WHAT YOU WILL DO: Could you rewrite the records from the line containing "The image size" down to the line containing "Looking at the", putting "drop-down list" in place of "dropdown menu" and leaving all else unchanged, with the pictures left out?

ENTRIES SHOWN:
☆ ☆ ☆ ☆ ☆ ☆ ☆

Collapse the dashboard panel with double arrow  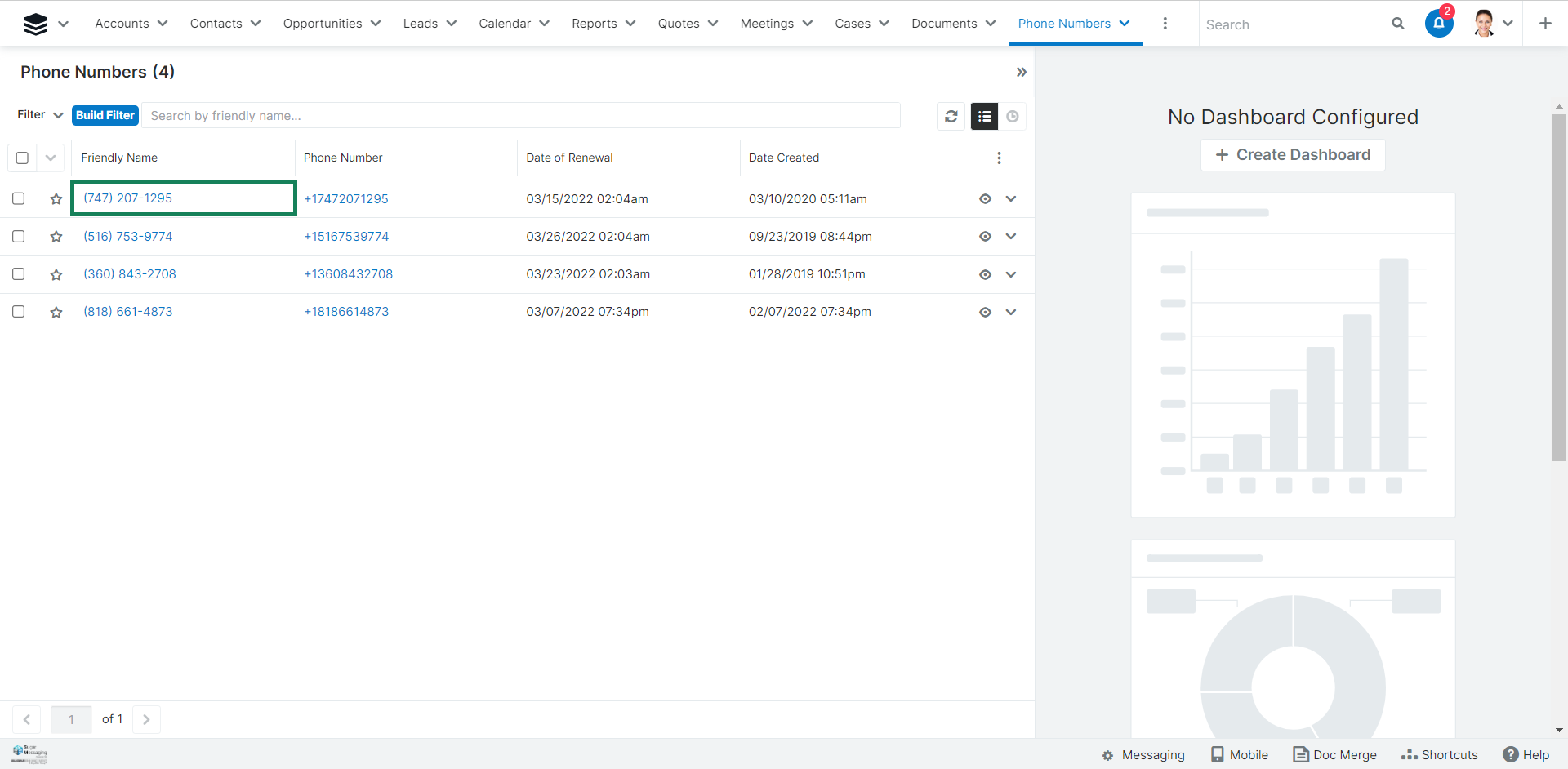click(x=1021, y=72)
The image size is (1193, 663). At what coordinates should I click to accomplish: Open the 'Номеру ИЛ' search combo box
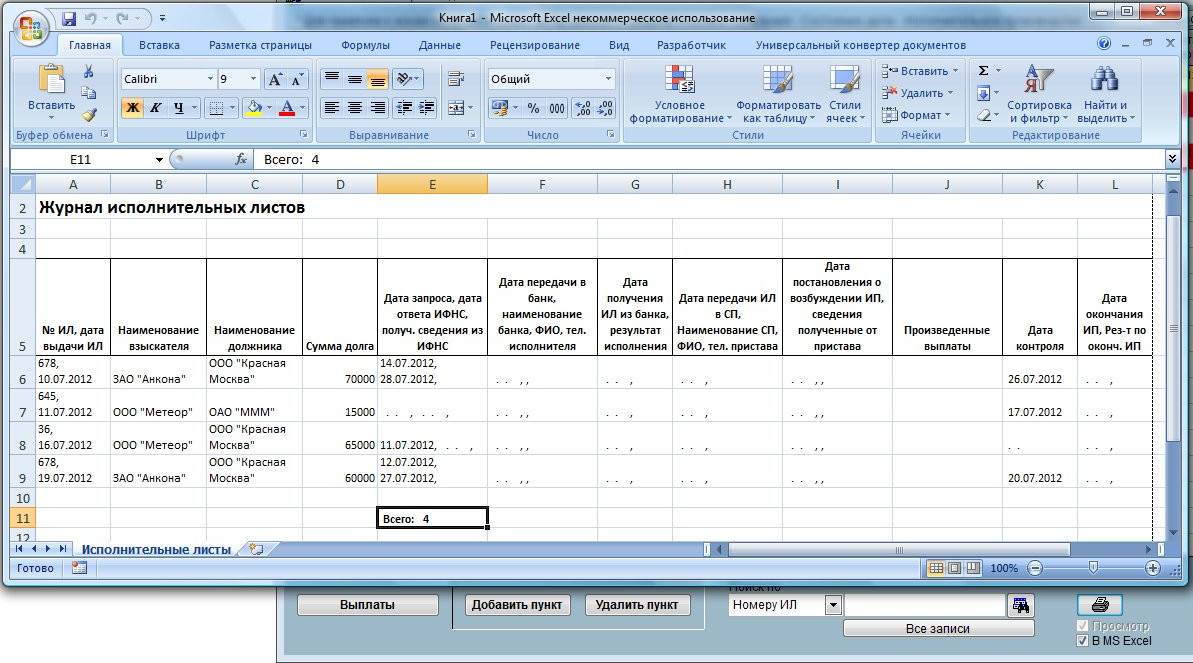833,605
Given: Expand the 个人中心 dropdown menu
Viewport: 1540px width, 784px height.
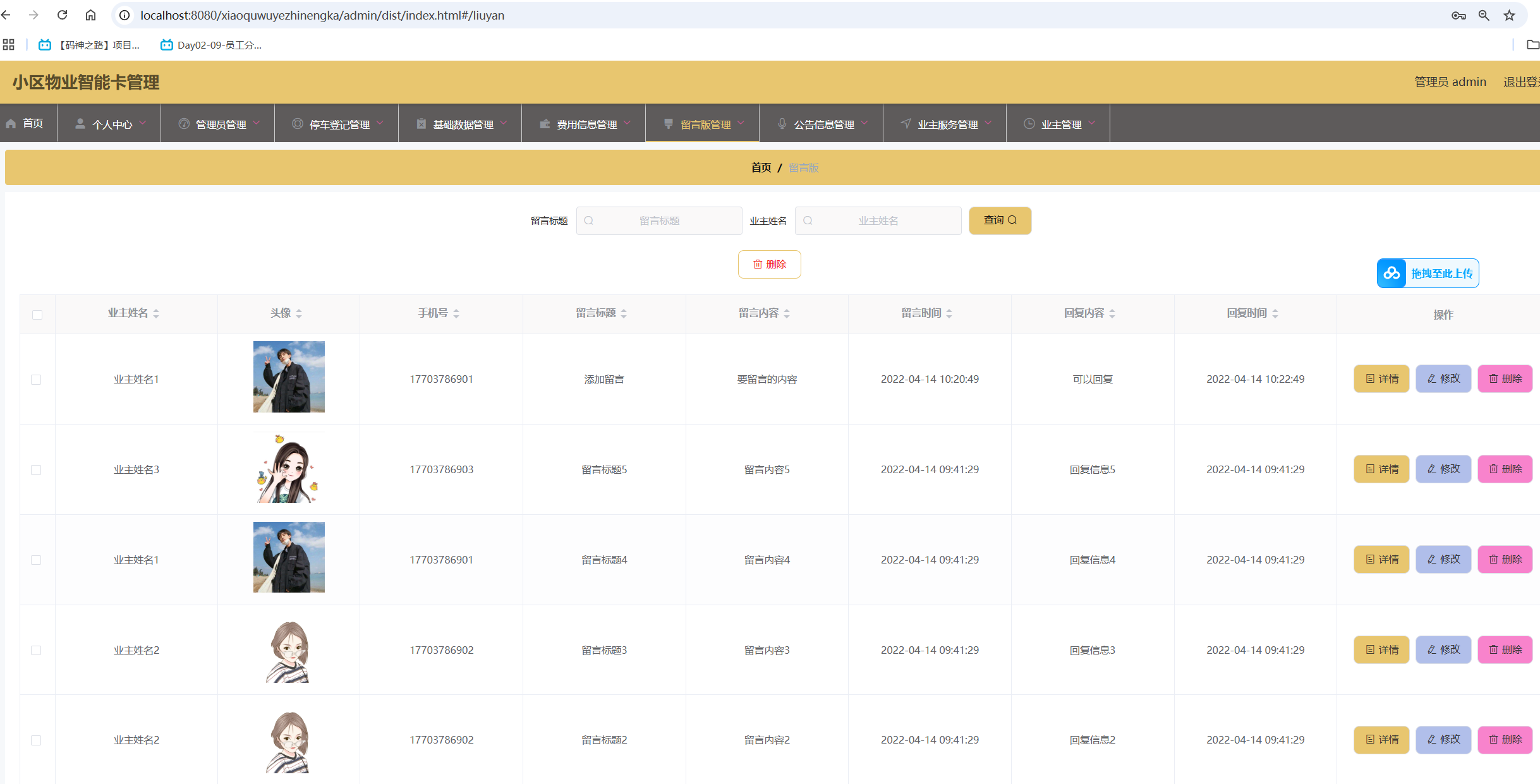Looking at the screenshot, I should (x=111, y=124).
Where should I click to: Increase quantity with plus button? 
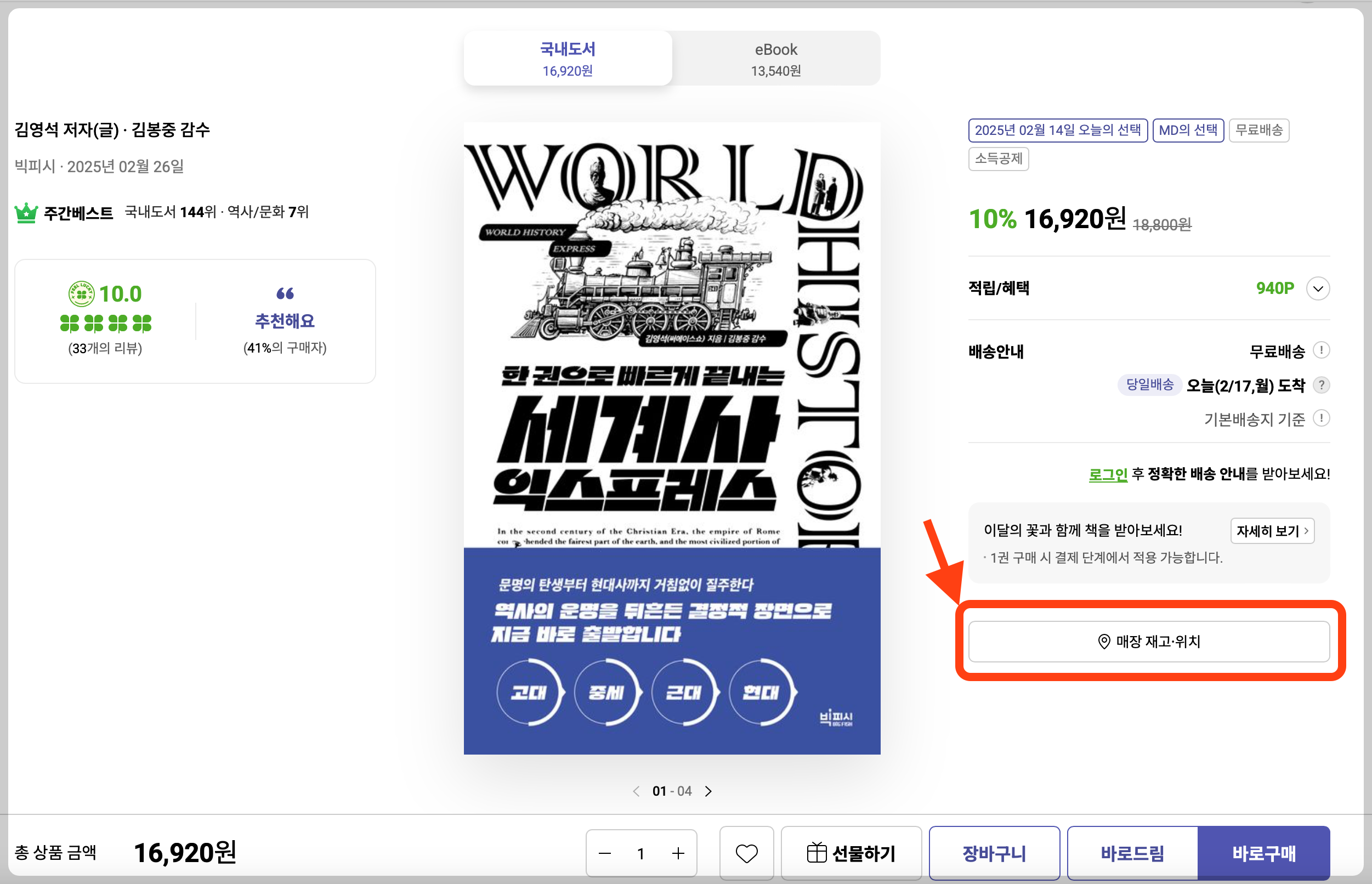pos(678,853)
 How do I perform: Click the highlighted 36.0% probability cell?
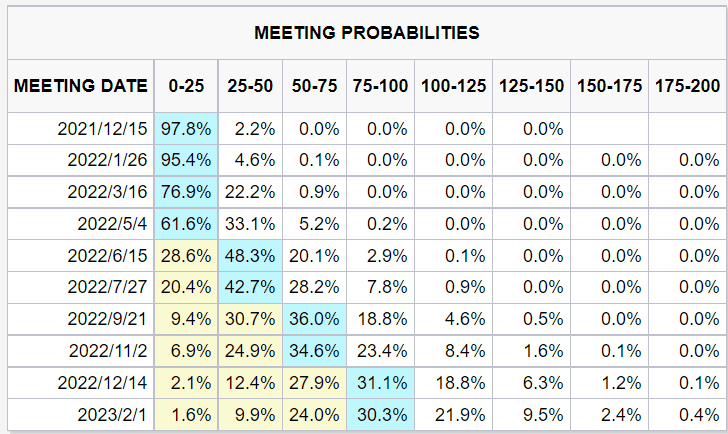pyautogui.click(x=313, y=319)
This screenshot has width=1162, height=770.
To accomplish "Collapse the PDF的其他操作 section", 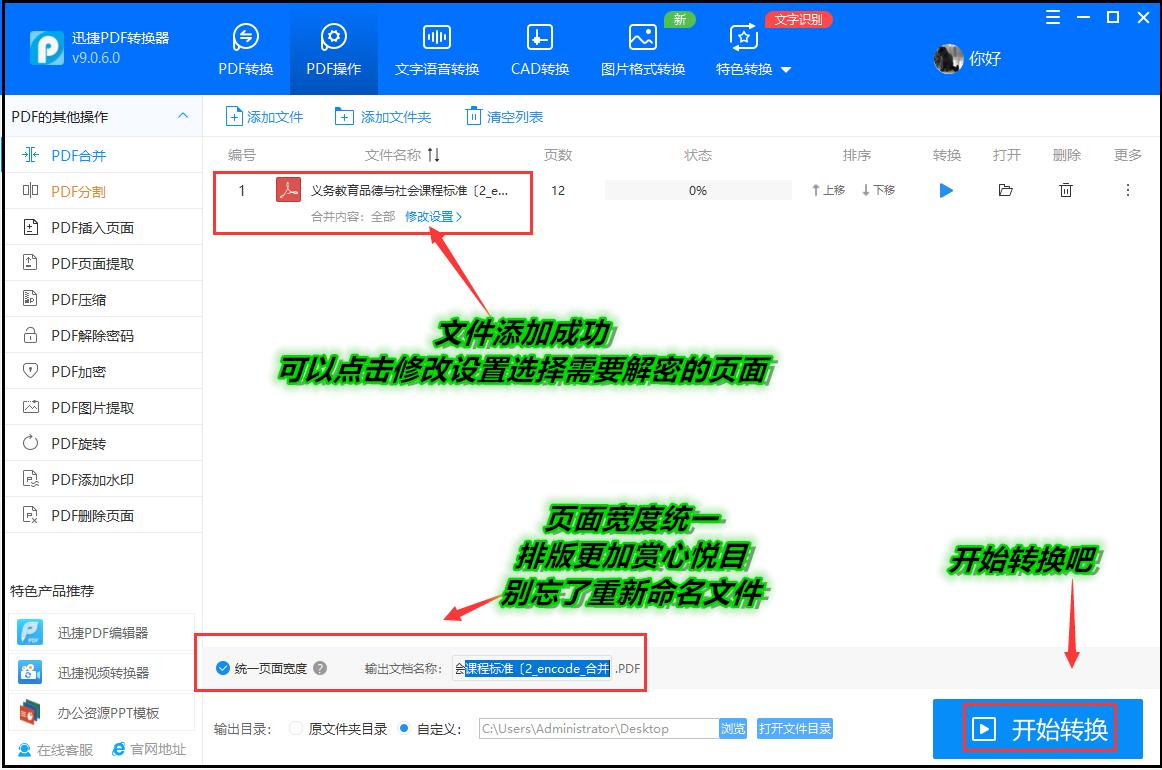I will click(183, 116).
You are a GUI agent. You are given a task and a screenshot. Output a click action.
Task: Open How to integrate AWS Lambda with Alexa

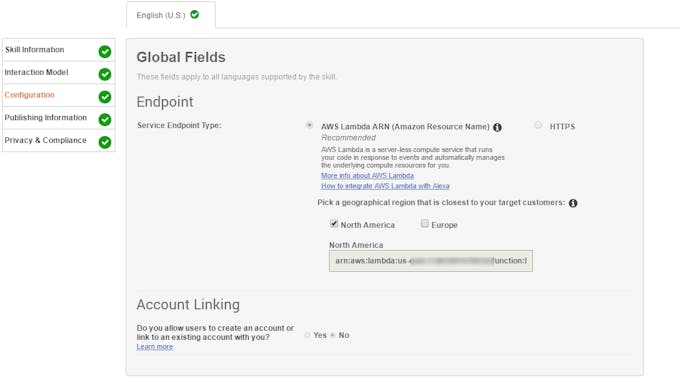[385, 186]
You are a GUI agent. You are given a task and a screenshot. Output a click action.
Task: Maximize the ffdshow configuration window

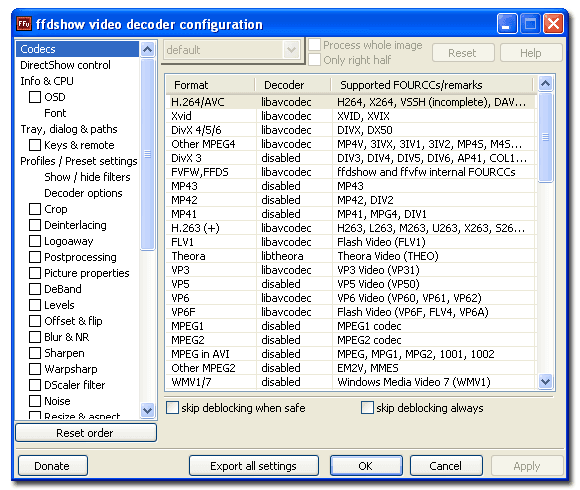pyautogui.click(x=530, y=24)
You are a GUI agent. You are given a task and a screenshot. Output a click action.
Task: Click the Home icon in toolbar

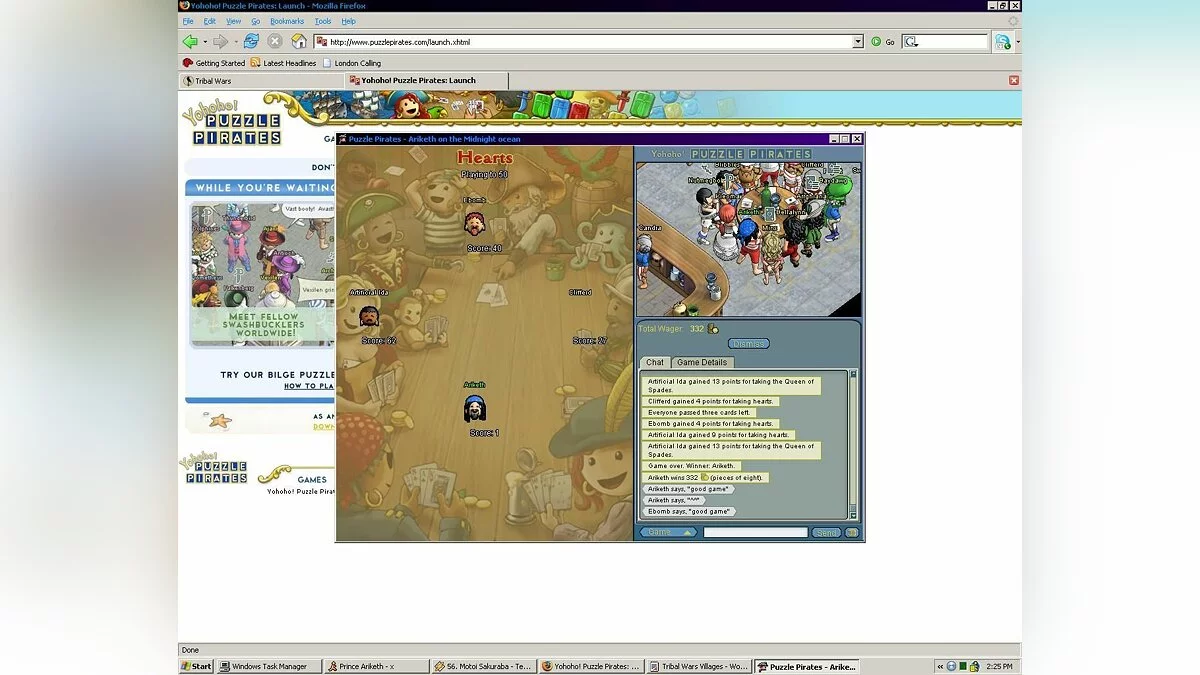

☆ ☆ ☆ ☆ ☆ ☆ ☆

FULL RESPONSE:
The image size is (1193, 663). At what coordinates should I click to accomplish: Open the 'Номеру ИЛ' search combo box
833,605
Given: Expand the 个人中心 drop-down list
Viewport: 1540px width, 784px height.
Looking at the screenshot, I should (x=111, y=124).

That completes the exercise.